Por LA LIBRERIA
Editorial Planeta, 2018, 348 páginas. Por Edith Eger
Nacida en Hungría, Edith Eger era una adolescente cuando en 1944 padeció uno de los peores horrores que ha visto la historia de la humanidad. Sobrevivió a Auschwitz y huyó a Checoslovaquia para acabar finalmente en Estados Unidos. Allí se doctoró en Psicología y conoció a su mentor, Viktor Frankl, quien le mostró la necesidad de superar su trauma para alcanzar la felicidad. Es profesora en la Universidad de California y tiene su propia clínica en La Jolla, California. Fue la encargada de dar el discurso de homenaje a Viktor Frankl en su noventa aniversario, durante la celebración de la Conferencia Internacional de Logopedia. Su primer libro, La bailarina de Auschwitz, fue un bestseller internacional.

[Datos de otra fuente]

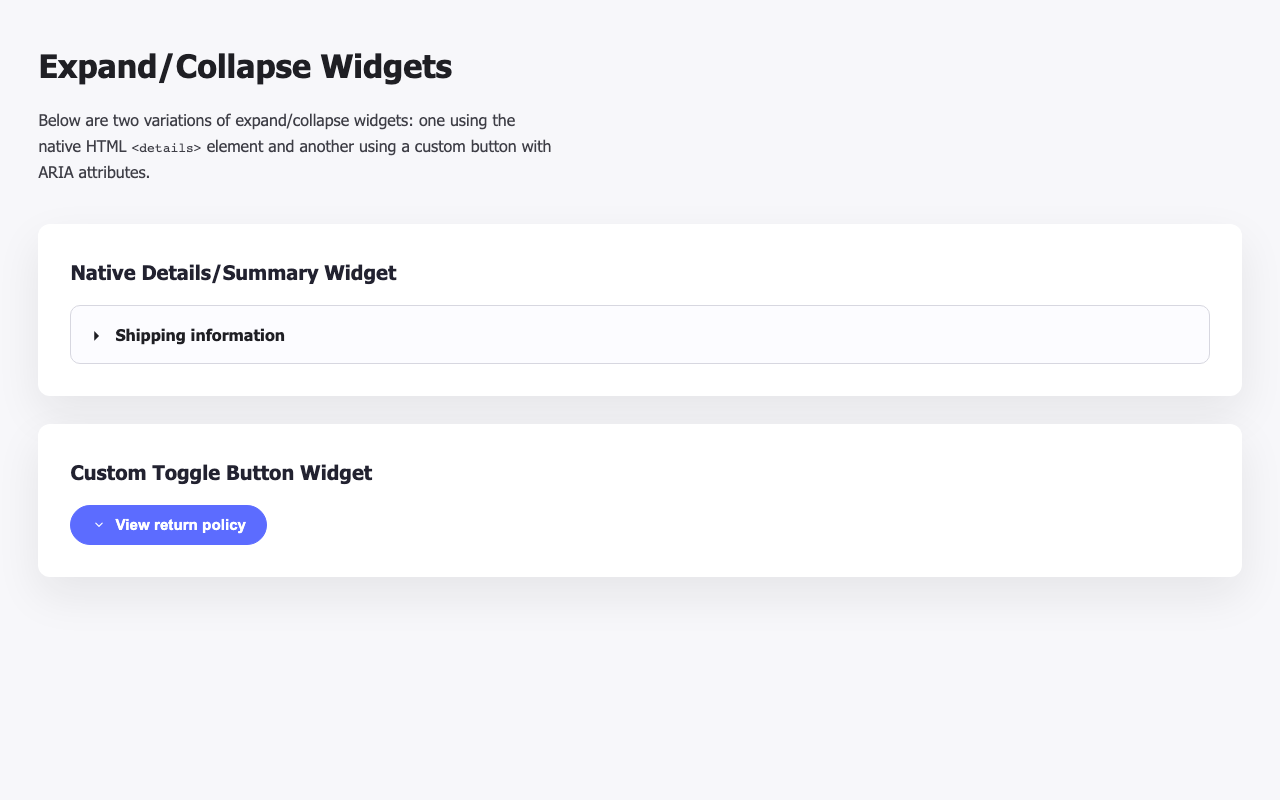Toggle the custom return policy button state
1280x800 pixels.
168,524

En esta obra entre catarsis y libro de autoayuda, relata el horror que sólo quienes lo padecieron y sobrevivieron pueden contarlo y quienes no lo hemos padecido, ni siquiera familiares cercanos, nos cuesta asumir hechos tan aberrantes cometidos por seres humanos sobre otros seres humanos, sean niños adolescentes o viejos, "culpables" de ser judíos.
Trasladada con su familia al tenebroso campo de concentración del título de su obra, donde a su ingreso escrito en metal rezaba "El trabajo los hará libres", una siniestra ironía para quienes allí esperaban la muerte por trabajos forzados, cámaras de gas o un tiro, disparado por cualquier guardia en cualquier momento sin tener que dar explicaciones a nadie por esa actitud criminal.

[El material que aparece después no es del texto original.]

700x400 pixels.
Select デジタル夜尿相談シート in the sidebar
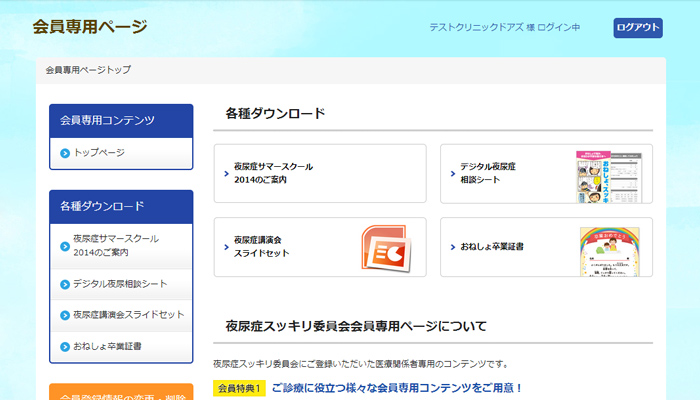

No se borrarán de la mente de la escritora el momento en que sus padres ingresan caminando hacia la cámara de gas y giran brevemente para despedirse. Su voluntad de sobrevivir en el momento que percibe que, por una señal de Mengele, niños y viejos a un lado (los que serán ejecutados) mayores de 14 a otro, comienza a bailar, el Danubio Azul algo que, desde niña, aspiraba a hacerlo en un teatro, frente al dueño y señor de vidas, "El ángel de la muerte" no olvidará su rostro, sus ojos fríos una irónica sonrisa permanente y sus dientes separados. Ese baile salvó su vida, aunque estuvo varias veces cercana la muerte o por desnutrición o por un tiro sin un porqué.
Relata con crudeza los hechos. Luego, como psicóloga en Estados Unidos, aplica sus enseñanzas sí, pero sobre todo sus experiencias ante el terror, el miedo la oscuridad los muertos y lo que sobrevivieron. Relata e instruye al mismo tiempo, la forma de superar el hecho que ha llevado al paciente a ser consultada. Se enfrenta a situaciones límites, como el momento en que alguien le pregunta: "Tu estuviste allí" (en clara referencia a Auschwitz) algo que nunca confesaba y que la llevó a reconocerlo, combatir ese recuerdo admitirlo y superarlo.
Otro momento es de un paciente en el que constata portaba una pistola bajo su camisa y que no deseaba hablar. Lo invita a salir: "es hora de pasear a mi perro acompáñame". El paciente había estado en Vietnam como militar "matando amarillos", algo que no podía superar. Una vez más, como lo hace en toda la obra, recurre a mecanismos de defensa y ayuda, desarrollados a partir de su sufrimiento en el tenebroso campo de concentración.
Un libro que, en cierto aspecto, es para profesionales médicos, psiquiatras o psicólogos, pero que también, leído con particular atención, lleva a quienes no lo son a vislumbrar como, aún bajo situaciones límites, siempre hay esperanza.